1202-1204. El Papa Inocencio III encargó la predicación de esta cruzada a Pedro de Capua y a Fulco de Neuilly. La ocasión para conquistar Jerusalén se presentaba muy favorable después de la muerte de Saladino (1194). Algunos cruzados alemanes habían conquistado ya algunas ciudades.
No tomó parte en esta cruzada ningún rey. Fue dirigida por Balduino de Flandes y Bonifacio de Monferrato.
Los resultados fueron la conquista de Zara por parte de los cruzados. Los cruzados, llamados por Alejo el Joven, mediante una fuerte suma, para que repusieran en el trono de Constantinopla a su padre Isaac el Ángel, se dirigieron a Constantinopla, a pesar de la prohibición expresa del Papa Inocencio III de combatir en ningún país cristiano.

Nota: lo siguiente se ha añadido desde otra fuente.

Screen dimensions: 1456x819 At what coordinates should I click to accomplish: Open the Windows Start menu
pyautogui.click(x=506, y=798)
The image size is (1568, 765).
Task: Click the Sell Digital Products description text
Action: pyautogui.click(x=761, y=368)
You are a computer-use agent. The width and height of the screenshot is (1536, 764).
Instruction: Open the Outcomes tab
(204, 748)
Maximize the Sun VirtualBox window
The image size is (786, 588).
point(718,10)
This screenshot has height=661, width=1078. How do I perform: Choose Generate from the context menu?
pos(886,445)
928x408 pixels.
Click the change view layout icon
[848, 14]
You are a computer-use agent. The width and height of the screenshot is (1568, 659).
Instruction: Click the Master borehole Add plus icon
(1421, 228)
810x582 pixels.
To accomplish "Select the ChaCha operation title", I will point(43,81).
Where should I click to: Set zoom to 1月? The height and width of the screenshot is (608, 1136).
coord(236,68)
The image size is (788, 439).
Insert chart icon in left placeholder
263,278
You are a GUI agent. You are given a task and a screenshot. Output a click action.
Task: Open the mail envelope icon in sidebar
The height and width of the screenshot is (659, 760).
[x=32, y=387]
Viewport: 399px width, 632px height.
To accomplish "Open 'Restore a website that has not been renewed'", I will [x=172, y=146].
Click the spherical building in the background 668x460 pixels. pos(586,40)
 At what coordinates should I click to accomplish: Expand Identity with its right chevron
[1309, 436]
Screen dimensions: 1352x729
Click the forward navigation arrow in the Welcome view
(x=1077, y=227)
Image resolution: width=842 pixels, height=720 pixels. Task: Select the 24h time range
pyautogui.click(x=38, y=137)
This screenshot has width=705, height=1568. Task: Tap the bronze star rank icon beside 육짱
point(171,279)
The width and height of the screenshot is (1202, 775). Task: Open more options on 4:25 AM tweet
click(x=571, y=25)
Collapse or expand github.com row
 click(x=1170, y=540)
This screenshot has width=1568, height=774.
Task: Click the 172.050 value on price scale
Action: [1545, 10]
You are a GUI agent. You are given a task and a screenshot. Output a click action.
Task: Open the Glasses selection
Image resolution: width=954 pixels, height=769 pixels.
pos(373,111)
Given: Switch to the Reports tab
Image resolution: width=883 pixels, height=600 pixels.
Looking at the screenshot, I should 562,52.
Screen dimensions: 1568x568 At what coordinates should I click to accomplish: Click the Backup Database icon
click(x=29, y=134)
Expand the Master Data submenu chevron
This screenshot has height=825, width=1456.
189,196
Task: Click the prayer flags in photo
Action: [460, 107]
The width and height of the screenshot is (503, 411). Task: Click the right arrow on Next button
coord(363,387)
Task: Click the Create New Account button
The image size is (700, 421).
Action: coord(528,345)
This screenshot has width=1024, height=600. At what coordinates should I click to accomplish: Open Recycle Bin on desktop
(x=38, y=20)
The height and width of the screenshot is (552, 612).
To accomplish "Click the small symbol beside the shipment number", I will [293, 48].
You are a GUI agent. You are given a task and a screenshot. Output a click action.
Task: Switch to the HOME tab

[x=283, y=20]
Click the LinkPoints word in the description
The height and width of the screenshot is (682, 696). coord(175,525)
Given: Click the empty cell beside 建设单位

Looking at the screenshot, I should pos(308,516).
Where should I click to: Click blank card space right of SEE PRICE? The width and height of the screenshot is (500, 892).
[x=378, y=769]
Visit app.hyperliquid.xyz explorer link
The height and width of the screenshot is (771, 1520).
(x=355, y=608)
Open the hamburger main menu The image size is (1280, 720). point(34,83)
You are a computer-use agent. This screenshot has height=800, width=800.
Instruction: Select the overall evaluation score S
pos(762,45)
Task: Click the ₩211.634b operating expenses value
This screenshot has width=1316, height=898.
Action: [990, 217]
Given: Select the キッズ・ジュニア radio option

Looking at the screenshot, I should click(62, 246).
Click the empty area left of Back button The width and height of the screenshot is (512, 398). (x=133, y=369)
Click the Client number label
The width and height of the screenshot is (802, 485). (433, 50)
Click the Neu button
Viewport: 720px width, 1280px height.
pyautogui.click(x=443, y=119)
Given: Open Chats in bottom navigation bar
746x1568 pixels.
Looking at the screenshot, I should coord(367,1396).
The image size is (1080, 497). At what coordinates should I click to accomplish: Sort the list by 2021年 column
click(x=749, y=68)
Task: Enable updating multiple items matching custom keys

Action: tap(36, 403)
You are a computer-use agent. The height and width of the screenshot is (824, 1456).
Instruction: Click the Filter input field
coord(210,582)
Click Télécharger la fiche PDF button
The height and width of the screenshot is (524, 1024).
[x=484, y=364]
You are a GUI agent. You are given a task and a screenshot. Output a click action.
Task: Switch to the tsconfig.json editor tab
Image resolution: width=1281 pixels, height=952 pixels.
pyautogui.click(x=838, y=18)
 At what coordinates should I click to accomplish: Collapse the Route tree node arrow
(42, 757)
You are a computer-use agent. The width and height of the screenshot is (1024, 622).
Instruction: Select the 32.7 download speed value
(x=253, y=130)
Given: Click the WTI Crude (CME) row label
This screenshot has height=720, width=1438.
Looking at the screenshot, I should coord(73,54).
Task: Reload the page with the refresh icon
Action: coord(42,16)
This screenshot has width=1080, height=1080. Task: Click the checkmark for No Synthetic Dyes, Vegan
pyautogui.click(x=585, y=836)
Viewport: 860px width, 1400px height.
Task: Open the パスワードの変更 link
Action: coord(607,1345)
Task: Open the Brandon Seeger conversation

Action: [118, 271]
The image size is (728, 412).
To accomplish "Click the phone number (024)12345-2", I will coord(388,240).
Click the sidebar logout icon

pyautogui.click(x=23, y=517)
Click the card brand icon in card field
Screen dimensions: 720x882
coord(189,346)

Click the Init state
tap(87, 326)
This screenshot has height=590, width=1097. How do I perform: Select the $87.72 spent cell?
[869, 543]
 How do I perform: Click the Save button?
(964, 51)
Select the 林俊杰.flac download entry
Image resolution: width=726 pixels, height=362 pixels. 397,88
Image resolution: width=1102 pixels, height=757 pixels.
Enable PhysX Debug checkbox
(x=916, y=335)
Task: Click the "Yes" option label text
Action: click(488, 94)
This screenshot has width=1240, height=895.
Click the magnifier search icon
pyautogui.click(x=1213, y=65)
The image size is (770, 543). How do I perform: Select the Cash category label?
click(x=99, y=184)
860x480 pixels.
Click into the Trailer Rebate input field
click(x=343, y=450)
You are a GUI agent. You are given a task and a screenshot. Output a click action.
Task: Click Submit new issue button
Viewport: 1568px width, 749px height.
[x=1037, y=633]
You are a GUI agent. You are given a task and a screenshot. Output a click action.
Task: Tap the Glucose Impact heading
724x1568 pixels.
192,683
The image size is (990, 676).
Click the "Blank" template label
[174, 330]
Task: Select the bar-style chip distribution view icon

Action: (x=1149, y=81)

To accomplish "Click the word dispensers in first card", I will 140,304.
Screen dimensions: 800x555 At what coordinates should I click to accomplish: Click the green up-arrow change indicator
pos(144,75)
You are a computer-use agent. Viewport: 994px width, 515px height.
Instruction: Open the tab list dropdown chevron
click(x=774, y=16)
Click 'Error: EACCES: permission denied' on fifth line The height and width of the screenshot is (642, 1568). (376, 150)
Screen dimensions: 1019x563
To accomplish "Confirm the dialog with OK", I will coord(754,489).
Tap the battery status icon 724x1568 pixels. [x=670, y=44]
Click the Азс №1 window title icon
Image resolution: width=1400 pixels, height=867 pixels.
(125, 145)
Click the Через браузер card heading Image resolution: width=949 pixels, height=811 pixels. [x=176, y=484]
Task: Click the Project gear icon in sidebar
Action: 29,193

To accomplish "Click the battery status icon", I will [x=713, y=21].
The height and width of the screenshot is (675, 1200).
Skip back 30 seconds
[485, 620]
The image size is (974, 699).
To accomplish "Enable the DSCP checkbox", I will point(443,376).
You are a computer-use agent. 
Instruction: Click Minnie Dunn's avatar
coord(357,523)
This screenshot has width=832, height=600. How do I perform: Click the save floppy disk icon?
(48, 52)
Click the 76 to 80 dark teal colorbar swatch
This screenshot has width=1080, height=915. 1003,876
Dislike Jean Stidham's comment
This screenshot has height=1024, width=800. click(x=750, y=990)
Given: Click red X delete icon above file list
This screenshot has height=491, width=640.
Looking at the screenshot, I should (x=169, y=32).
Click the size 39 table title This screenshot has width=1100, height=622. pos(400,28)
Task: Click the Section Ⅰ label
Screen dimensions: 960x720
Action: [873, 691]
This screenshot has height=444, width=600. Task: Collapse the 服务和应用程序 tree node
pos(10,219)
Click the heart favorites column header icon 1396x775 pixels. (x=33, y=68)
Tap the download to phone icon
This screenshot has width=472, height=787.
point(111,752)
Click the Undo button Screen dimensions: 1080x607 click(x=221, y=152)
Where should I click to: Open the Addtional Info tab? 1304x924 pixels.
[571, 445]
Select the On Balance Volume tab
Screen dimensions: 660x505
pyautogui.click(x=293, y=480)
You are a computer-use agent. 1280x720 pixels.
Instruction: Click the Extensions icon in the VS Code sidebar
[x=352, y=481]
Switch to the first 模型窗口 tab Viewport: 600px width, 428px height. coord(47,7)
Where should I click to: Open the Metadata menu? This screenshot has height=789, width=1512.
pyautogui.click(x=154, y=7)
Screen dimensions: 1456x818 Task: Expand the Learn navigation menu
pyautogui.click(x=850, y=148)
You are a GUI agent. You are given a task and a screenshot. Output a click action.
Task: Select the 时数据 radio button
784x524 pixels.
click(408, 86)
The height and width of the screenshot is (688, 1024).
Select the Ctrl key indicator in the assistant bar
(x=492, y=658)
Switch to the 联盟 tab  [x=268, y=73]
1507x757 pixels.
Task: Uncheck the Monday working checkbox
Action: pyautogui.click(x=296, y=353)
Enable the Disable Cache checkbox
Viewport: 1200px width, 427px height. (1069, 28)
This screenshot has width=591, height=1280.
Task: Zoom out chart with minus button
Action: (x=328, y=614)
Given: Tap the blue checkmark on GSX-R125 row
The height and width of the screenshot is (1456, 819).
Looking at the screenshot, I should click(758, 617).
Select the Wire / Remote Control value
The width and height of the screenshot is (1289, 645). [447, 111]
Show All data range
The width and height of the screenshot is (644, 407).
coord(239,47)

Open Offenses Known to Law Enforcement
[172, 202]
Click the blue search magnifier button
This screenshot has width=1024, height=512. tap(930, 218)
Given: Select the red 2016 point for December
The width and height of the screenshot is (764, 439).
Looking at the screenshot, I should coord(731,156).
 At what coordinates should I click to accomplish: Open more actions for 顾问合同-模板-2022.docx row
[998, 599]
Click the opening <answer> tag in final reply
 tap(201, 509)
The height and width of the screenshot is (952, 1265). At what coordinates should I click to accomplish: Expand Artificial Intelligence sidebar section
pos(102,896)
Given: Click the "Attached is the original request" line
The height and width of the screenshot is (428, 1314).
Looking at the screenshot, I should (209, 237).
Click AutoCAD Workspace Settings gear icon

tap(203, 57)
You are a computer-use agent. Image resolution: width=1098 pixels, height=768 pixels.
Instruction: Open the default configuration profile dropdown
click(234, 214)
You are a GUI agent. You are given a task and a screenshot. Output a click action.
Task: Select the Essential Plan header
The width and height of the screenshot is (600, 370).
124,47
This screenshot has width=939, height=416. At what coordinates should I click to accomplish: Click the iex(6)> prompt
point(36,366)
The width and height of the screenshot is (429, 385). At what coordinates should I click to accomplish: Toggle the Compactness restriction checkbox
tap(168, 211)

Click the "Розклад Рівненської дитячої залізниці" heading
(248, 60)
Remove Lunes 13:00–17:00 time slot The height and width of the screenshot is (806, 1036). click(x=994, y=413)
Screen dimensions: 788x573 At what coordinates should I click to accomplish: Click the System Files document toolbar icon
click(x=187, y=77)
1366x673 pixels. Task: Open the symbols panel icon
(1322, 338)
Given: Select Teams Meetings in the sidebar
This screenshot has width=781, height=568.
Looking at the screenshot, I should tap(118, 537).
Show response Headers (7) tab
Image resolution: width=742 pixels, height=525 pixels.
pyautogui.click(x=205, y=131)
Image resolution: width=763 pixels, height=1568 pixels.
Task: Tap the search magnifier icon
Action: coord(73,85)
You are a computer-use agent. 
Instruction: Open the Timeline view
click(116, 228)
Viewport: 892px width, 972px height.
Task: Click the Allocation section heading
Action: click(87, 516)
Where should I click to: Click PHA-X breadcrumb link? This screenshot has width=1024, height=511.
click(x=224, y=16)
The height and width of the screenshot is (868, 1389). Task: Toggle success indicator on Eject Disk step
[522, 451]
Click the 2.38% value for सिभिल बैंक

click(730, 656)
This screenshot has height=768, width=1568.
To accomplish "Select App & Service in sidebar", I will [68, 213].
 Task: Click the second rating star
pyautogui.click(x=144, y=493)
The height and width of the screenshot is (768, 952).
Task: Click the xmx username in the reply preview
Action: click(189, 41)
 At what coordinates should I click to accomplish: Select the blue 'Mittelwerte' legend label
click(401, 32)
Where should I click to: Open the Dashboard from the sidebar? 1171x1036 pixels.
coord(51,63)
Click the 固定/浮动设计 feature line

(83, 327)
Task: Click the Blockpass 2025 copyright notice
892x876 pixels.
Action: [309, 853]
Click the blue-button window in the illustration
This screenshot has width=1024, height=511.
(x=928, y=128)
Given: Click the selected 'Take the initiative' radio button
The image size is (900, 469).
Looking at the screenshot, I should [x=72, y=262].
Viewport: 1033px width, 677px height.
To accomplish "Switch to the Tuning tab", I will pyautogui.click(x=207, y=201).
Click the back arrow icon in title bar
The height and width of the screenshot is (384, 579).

Isaac el Ángel fue repuesto en su trono; pero como el emperador fuese se nuevo depuesto por los nobles y no hubiese pagado a los cruzados la suma convenida, éstos asediaron Constantinopla y la saquearon vergonzosamente (1204). Consecuencia de ello fue la fundación del Imperio latino de Constantinopla con Balduino de Flandes como emperador. En 1261 Constantinopla caerá de nuevo en manos de un emperador bizantino, Miguel VIII.